I was driving. And we went, and got there. We was a bit late because there, I didn't know exactly where this pub was. But we had a good time, we had our meal, and things like that. But I can't tell you what happened afterwards. I can't tell you, I can't tell you if I saw a doctor. I got lumps taken out of my hands, I know that, where they was taking blood tests out of me. And I was laid in a bed, but I wasn't there as long as I thought I was, I was there. I was there - I felt as if I'd been there ages. I didn't even know my name. I just, it just was, everything had gone. But you see, and then of course I, I come back with the world, with the world of pretend again. I, get out of it that way, you know. I mean, if they'd have said, 'What's happened to you?' I could have told them what, what's happened to me. But how I got it, or what happened to me, put it that way, I don't know.

== Exercise ==
Copy the part of the pub-trip recollection above from "I was driving." to "I don't know.", keeping every word unchanged.

Dataset entries:
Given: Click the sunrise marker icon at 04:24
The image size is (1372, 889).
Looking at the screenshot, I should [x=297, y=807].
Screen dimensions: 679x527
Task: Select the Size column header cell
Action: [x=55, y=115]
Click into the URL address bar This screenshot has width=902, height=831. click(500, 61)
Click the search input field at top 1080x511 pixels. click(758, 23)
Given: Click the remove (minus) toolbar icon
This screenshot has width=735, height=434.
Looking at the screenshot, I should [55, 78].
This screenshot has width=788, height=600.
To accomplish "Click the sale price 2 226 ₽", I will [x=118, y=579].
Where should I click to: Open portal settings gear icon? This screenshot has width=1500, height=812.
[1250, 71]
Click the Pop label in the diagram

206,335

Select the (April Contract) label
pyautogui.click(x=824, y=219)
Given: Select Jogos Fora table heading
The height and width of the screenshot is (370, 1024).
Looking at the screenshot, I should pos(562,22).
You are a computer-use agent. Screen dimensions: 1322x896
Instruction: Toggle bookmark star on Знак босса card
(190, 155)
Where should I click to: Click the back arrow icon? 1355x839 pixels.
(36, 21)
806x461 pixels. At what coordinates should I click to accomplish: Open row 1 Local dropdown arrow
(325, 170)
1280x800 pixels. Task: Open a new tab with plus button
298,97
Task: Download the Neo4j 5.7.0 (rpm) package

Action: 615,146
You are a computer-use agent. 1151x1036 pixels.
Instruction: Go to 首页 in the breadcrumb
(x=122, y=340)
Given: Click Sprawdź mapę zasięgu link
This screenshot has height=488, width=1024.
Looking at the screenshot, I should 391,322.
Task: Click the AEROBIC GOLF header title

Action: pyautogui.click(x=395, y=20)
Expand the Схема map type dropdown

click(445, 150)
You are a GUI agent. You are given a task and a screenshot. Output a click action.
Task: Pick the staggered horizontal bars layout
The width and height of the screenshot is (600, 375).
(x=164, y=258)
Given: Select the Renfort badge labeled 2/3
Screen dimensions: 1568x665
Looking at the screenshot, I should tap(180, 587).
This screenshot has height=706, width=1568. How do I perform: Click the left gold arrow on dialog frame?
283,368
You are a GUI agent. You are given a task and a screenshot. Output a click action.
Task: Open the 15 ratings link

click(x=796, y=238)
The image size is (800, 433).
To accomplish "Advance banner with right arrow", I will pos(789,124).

== Worked solution ==
I was driving. And we went, and got there. We was a bit late because there, I didn't know exactly where this pub was. But we had a good time, we had our meal, and things like that. But I can't tell you what happened afterwards. I can't tell you, I can't tell you if I saw a doctor. I got lumps taken out of my hands, I know that, where they was taking blood tests out of me. And I was laid in a bed, but I wasn't there as long as I thought I was, I was there. I was there - I felt as if I'd been there ages. I didn't even know my name. I just, it just was, everything had gone. But you see, and then of course I, I come back with the world, with the world of pretend again. I, get out of it that way, you know. I mean, if they'd have said, 'What's happened to you?' I could have told them what, what's happened to me. But how I got it, or what happened to me, put it that way, I don't know.